Note d’information sur la jurisprudence de la Cour 218
Mai 2018
López Ribalda et autres c. Espagne (renvoi) - 1874/13 et 8567/13
Arrêt 9.1.2018 [Section III]
Article 8
Article 8-1
Respect de la vie privée
Vidéosurveillance secrète des caissières d’un supermarché par leur employeur : affaire renvoyée devant la Grande Chambre
Les requérantes étaient caissières dans un supermarché. Désireux d’enquêter sur des pertes de recettes, leur employeur installa des caméras de surveillance visibles, ce dont il informa les requérantes, et aussi des caméras cachées, dont il ne leur dit rien. Les requérantes furent ensuite licenciées sur la base d’enregistrements vidéo sur lesquels on les voyait voler des articles. Devant la Cour européenne, elles alléguaient entre autres que la vidéosurveillance cachée qui avait été ordonnée par leur employeur avait emporté violation de leur droit au respect de la vie privée garanti par l’article 8 de la Convention.

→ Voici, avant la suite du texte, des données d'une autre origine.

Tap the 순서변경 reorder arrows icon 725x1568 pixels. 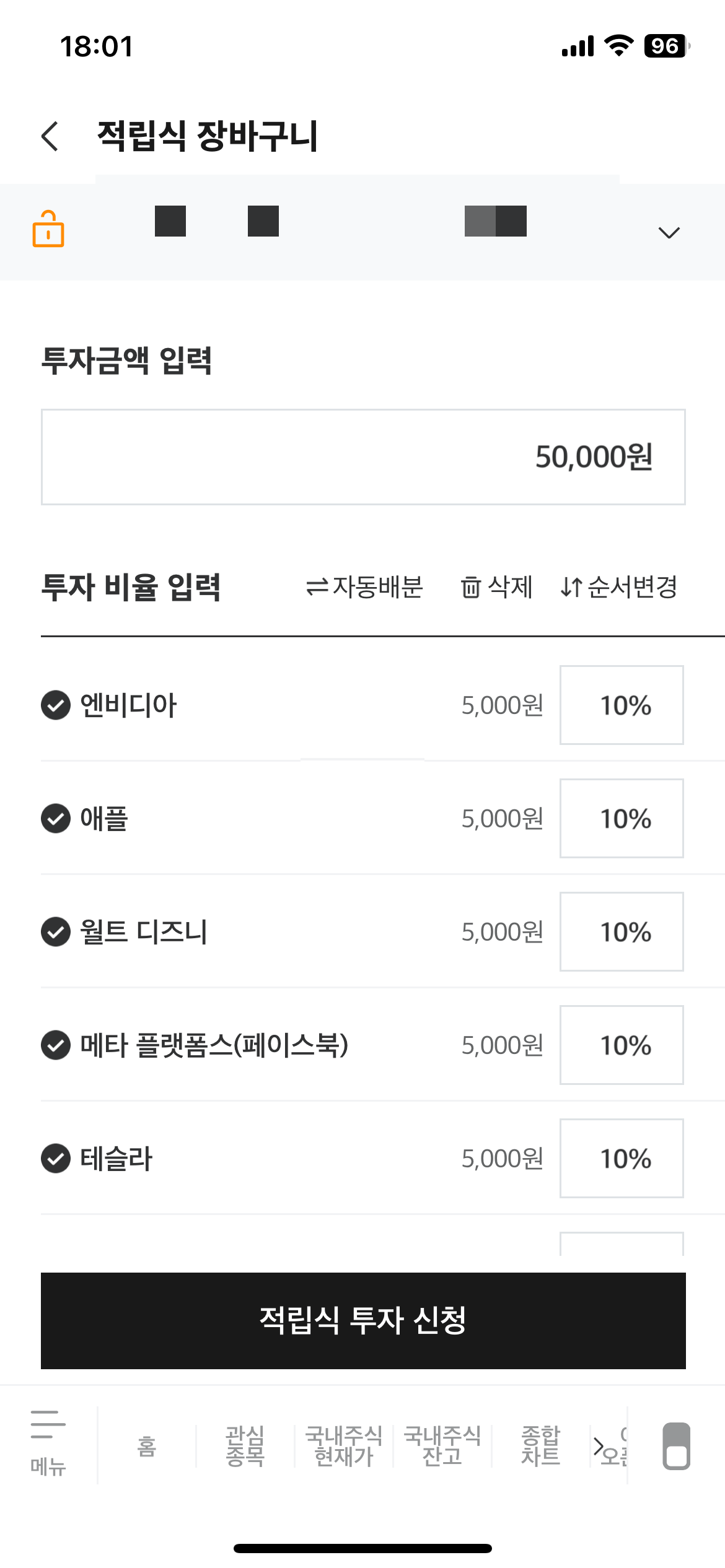(571, 587)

Dans un arrêt du 9 janvier 2018 (voir la Note d’information 214), une chambre de la Cour a conclu, par six voix contre une, à une violation de l’article 8. De l’avis de la Cour, la vidéosurveillance mise en place par l’employeur, qui a duré pendant une longue période, n’a pas respecté les règles énoncées dans la législation applicable, et en particulier l’obligation d’informer au préalable de manière explicite, avec précision et sans ambiguïté les personnes concernées de l’existence d’un système de collecte de données personnelles et de ses spécificités. Il existait d’autres moyens qui auraient permis de protéger, du moins dans une certaine mesure, les droits de l’employeur : il aurait notamment été possible de faire savoir au préalable aux requérantes, fût-ce par des dispositions générales, qu’un système de vidéosurveillance allait être installé et de leur communiquer les informations prescrites par la loi sur la protection des données personnelles. Les juridictions internes n’ont donc pas ménagé un juste équilibre entre le droit des requérantes au respect de leur vie privée garanti par l’article 8 de la Convention, d’une part, et l’intérêt de l’employeur à ce que ses droits patrimoniaux soient protégés, d’autre part.
Le 28 mai 2018, l’affaire a été renvoyée devant la Grande Chambre à la demande du Gouvernement.
© Conseil de l’Europe/Cour européenne des droits de l’homme
Rédigé par le greffe, ce résumé ne lie pas la Cour.